Fig. 9: ρ regulation under optimal growth and stress conditions.

Top, under optimal growth conditions bulk mRNA synthesis is protected from premature termination by ρ through transcription-translation coupling^66,67. A specific transcription anti-termination complex (rrnTAC) shields the ribosomal RNAs from ρ¹⁰. Bottom, under stress conditions, when translation is inefficient, ρ activity must be regulated. Phages use different strategies to protect transcription of their own genomes. Similar to the rrnTAC, lambdoid phages rely on specific anti-termination complexes, such as λN-TAC, to shield the nascent transcript from ρ¹¹. Phage P4 uses the Psu protein that directly binds to ρ and thereby prevents the formation of termination complexes³⁸. To date, three cellular proteins are known to directly bind ρ and inhibit termination, but other stress-specific regulators likely exist.

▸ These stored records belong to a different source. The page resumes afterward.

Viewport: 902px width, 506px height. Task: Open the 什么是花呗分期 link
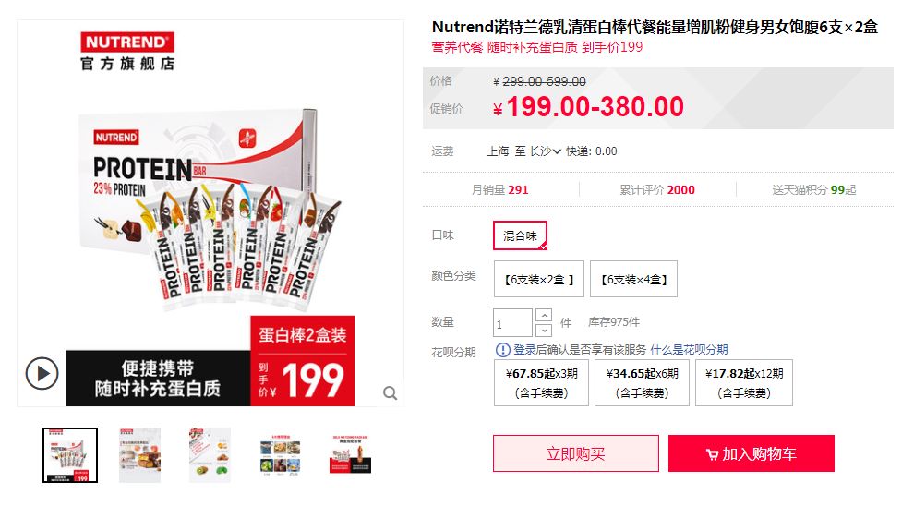(689, 349)
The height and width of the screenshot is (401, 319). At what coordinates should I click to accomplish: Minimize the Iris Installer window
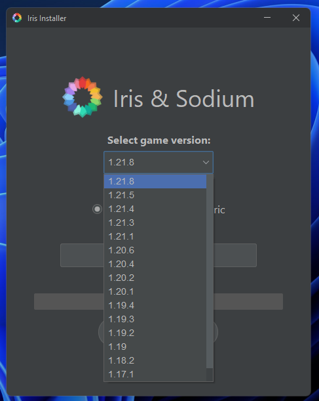tap(267, 18)
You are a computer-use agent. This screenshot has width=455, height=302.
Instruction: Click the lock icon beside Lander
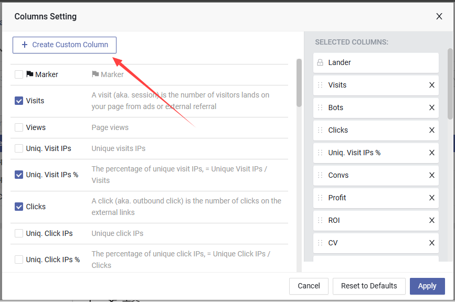click(x=320, y=62)
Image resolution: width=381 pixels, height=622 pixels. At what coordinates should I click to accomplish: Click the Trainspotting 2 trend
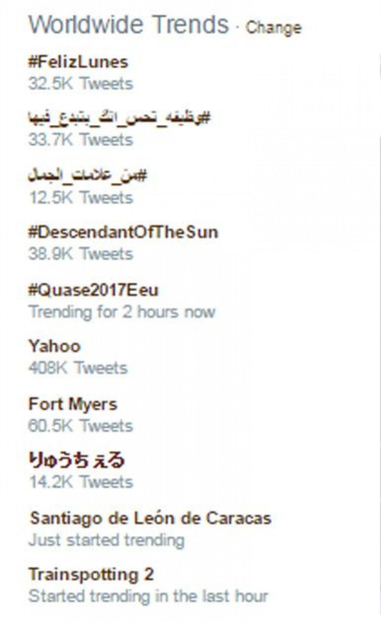click(x=91, y=574)
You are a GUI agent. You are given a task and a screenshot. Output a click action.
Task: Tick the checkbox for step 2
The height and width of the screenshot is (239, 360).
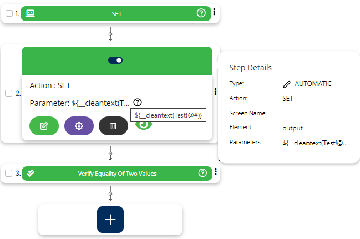(9, 93)
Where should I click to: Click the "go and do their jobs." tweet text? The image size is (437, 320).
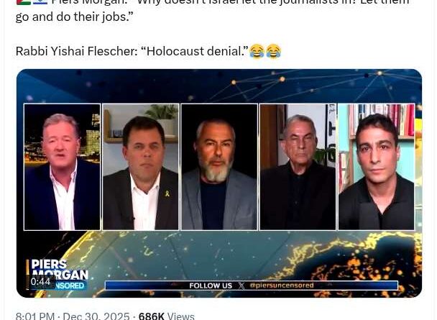73,17
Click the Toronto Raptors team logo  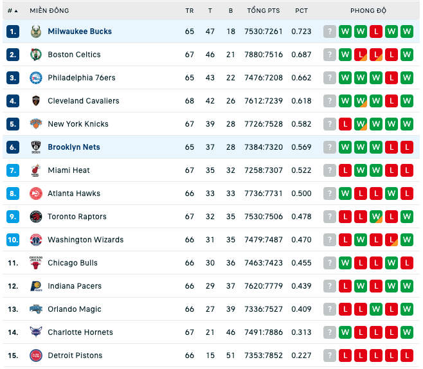click(36, 217)
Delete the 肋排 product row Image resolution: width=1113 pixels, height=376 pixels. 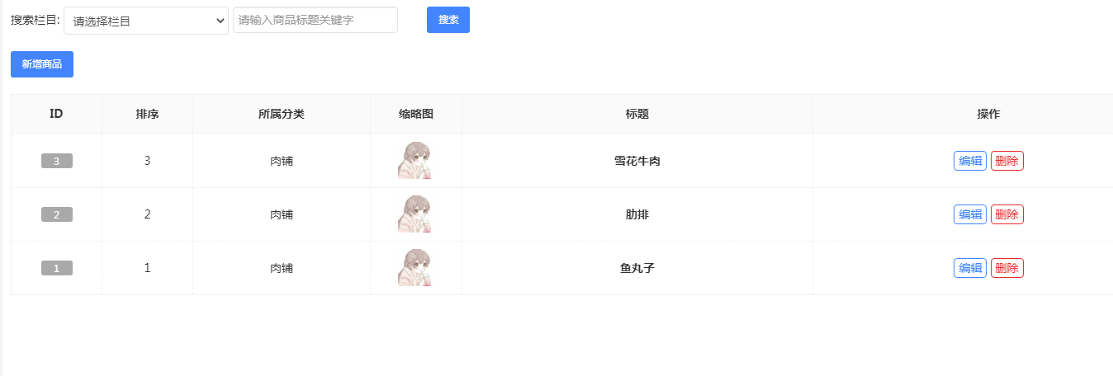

YihE is induced upon periplasmatic stress^44,53, whereas stress conditions under which Hfq and Rof regulate ρ activity remain to be identified. YihE binds the ρ NTD, inhibiting ρ-RNA interactions²⁰; the mechanism of ρ regulation by Rof has been determined in this study, and molecular details of Hfq-mediated ρ inhibition remain to be solved^16,19. By directly binding ρ, each of these anti-terminators may interfere with the formation of ρ-dependent termination complexes that assemble in an EC-dependent manner (center left)^33,34 or RNA-dependent manner (center right)^24,48.